I am in a circumstance where I need to merge two data frames together that each contain one observation about a research subject. Unfortunately, the data capture system allowed the end-user to enter some variables on two screens (for instance, the gender was captured at two timepoints, and should not change). There are no database-side checks to confirm that the data is consistent between screens, so we are checking in the post-processing.
What I would like to do is use the built-in R merge()
function to merge the data frames, with the all=TRUE
option so that I get two rows where the shared variables do not match, and then to have a single column in the resultant data frame that tells me the source of the row (either from X or Y in the merge). As near as I can tell, there's nothing like that in the merge()
function, so I am trying to write my own wrapper for merge()
that will do this.
Example:
example_df1 <- data.frame(subject_id=c(101,102,103,104,105),
gender=c("M","F","M","M","F"),
weight=c(120,130,110,114,144),
score=c(10,12,11,13,11))
example_df2 <- data.frame(subject_id=c(101,102,103,104,105),
gender=c("M","M","M","M","F"),
weight=c(120,130,110,117,144),
site1=c(13,18,23,12,4),
site2=c(3,7,8,11,0),
site3=c(31,28,12,29,40))
merge(x=example_df1,y=example_df2,all=TRUE)

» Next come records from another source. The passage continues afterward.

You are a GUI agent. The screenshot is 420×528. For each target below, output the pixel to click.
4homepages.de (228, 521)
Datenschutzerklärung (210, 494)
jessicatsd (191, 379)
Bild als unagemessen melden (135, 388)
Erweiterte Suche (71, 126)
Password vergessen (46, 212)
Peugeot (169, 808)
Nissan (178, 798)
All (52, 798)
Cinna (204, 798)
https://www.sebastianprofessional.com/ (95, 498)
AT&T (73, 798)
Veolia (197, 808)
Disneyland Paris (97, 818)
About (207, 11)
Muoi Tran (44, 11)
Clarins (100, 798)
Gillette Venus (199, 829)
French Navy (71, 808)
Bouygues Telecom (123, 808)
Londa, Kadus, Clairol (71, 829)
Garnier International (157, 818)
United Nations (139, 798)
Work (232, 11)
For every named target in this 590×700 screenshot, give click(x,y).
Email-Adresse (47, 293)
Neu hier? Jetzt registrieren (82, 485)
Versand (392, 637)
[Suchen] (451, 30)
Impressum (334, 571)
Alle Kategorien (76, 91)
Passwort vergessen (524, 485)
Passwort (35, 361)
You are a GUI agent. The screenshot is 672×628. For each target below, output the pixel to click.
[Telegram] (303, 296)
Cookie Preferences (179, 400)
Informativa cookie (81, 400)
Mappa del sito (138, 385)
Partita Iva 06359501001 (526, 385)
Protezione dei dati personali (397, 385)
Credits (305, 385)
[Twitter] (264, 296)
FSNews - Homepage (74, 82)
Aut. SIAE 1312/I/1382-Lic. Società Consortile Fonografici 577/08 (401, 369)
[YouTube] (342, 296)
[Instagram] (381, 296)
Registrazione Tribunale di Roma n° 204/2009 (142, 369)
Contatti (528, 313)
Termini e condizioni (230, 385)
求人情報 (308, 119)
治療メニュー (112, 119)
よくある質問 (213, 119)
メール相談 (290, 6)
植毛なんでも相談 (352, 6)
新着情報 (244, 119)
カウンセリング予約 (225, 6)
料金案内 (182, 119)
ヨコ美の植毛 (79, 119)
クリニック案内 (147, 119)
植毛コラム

subject_id gender weight score site1 site2 site3
1 101 M 120 10 13 3 31
2 102 F 130 12 NA NA NA
3 102 M 130 NA 18 7 28
4 103 M 110 11 23 8 12
5 104 M 114 13 NA NA NA
6 104 M 117 NA 12 11 29
7 105 F 144 11 4 0 40
Desired output:
subject_id gender weight score site1 site2 site3 rowsource
1 101 M 120 10 13 3 31 both
2 102 F 130 12 NA NA NA x
3 102 M 130 NA 18 7 28 y
4 103 M 110 11 23 8 12 both
5 104 M 114 13 NA NA NA x
6 104 M 117 NA 12 11 29 y
7 105 F 144 11 4 0 40 both
I need to implement the solution in base R without any special packages if at all possible due to the regulatory environment surrounding the project. My initial thought is to try to use intersect
to find the common variables between both example_df1
and example_df2
, and then to somehow compare each row of the merge result (within those common variables) against both example_df1
and example_df2
to figure out the source of the row. That seems really unwieldy, so I'd appreciate suggestions on how to improve the efficiency of this kind of task. Thanks!
EDITED TO ADD: If R always consistently puts the X row above the Y row in merges of this type, I suppose that could work too, but I think I'd feel better about something more stable than that.